Totally disappointed, abjectly depressed, irreparably hopeless. That’s this cat for you. And why pray, you may well ask. Why the crestfallen negativity? At least if this column-writing cat is not purring with happiness, she does not groan with disillusionment. She sees the glass half full always. Not this time dearie. She sees an empty glass. That is one drained of all anticipation and hope. She who was so full of hope with Yahapalana setting in and the Medamulana crowd sent back to Medamulana, or so we were made to believe, is now chock-full of disappointment.
This feline stood up for Yahapalana through thick and thin, good times and bad, and when everyone and his neighbour started saying things like: “They are all the same; this lot is no better than the previous rogues; politicians are all the same” and much much more, she, this feline, stood up for the top two and a couple of others on second and third levels of the governing hierarchy. She waved flags of praise; she shouted for joy when the price of gas cylinders was slashed; she pointed out to everyone how the African rogue states and banana republics the previous government wooed as the only countries willing to be friendly, were tossed aside and substituted by Great (?) Britain and the United (?) States of America. This cat argued and brought out every little good thing done by the government. She adored Maithripala S and Ranil Wicks. She abhorred MR and GL and all the rest of them. To what purpose?
Another of his jokes?
Her abject state of depression is because the handouts to Members of Parliament, the entire lot of them, are going to be increased. She ceased reading about this act of utter generosity, malicious and totally mistimed, once she knew it was a fait accompli. She actually had the inanity to think that the idea mooted by the Prime Minister to pay much more to Members of Parliament, already receiving benefits far in excess of what most of them deserve, was one of his jokes. She has approved of how he gets up, brings his coat lapels together and says something in reply to an idiocy expressed from the opposite side of the House, looks at those behind him for approval and laughs loudest himself at the humour he has just let fall.
This cat praised his ability to defuse situations with a sleight of funny tongue; how he pulverized a pompous opposition member with a lash of words with more than a dash of levity. Many thought he should not do this; not treat matters of importance with levity but that’s at least to this cat who admires British subtlety in humour.
And now, he, the Prime Minister of free Sri Lanka, Ranil Wickremesinghe, has brought this motion of enriching the MPs more.
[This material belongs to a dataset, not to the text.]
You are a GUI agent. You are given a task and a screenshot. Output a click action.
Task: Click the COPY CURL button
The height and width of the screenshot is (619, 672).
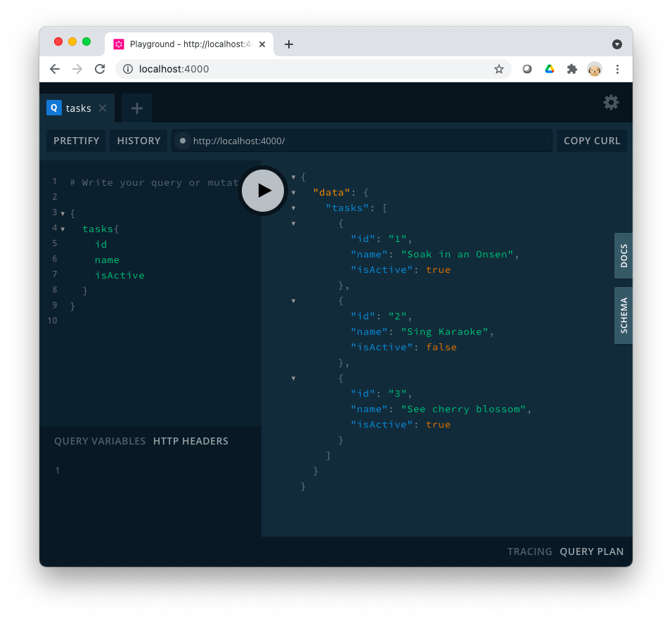pos(592,141)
Not one of the usual opponents of any motion mooted by the government, like Anura K Dissanayake or old Vasu has raised a protest. Not a squeak though they shout so much for the poor and downtrodden and against capitalists and capitalism. This cat feels thoroughly let down.
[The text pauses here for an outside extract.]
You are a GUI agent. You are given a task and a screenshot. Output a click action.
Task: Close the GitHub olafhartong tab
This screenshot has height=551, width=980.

She tried to, as usual, make excuses and view Ranil W as very sure about what he was doing and that he must be having a very strong aim with the good of the country at heart to give more to MPs. She was shooed down by her friends.
If he was garnering ‘yeas’ to pass the new constitution with a two thirds majority he could have thought up a temporary handout. Now the salary enhancement will be a permanent feature, like the totally unjustified pension paid MPs after just five years of sitting comfortably on the chairs in the House and probably dozing. Rip Vans have been captured on camera with one tubby SLFPer, now with the government, often seen dozing with important debates proceeding.
Many have commented on the PM’s move in the print media and on TV. Some have substantiated their comments with statistics to show how much MPs already get and horror of horrors, a few not having passed even 8th grade in a village school and some not even the GCE O/L. A bachelors degree is a rarity among the Members of Parliament and is it only Dr Harsha de Silva who holds a doctorate?
A friend jeered getting himself into a frothing fit by quoting the PM as having said MPs have to give monetary gifts each time they attend a funeral or wedding so they need more. Advice on this matter is not to attend these ceremonies and use the saved time on their electorates.
The PM is said to be emulating Lee Kuan Yew in Singapore who stopped corruption by increasing salaries. Apt with people who have work ethoses; with persons of conscience; with those who appreciate benefits given them and mend their ways. NOT in Sri Lanka. People here are bottomless pits. The poorer for more free handouts; the higher for more benefits; the wealthy for more wealth. Lee’s method will not work with our MPs. If they are used to pocketing commissions, receiving bribes, they will collect the extra one lakh from the people’s kitty and still solicit and rob.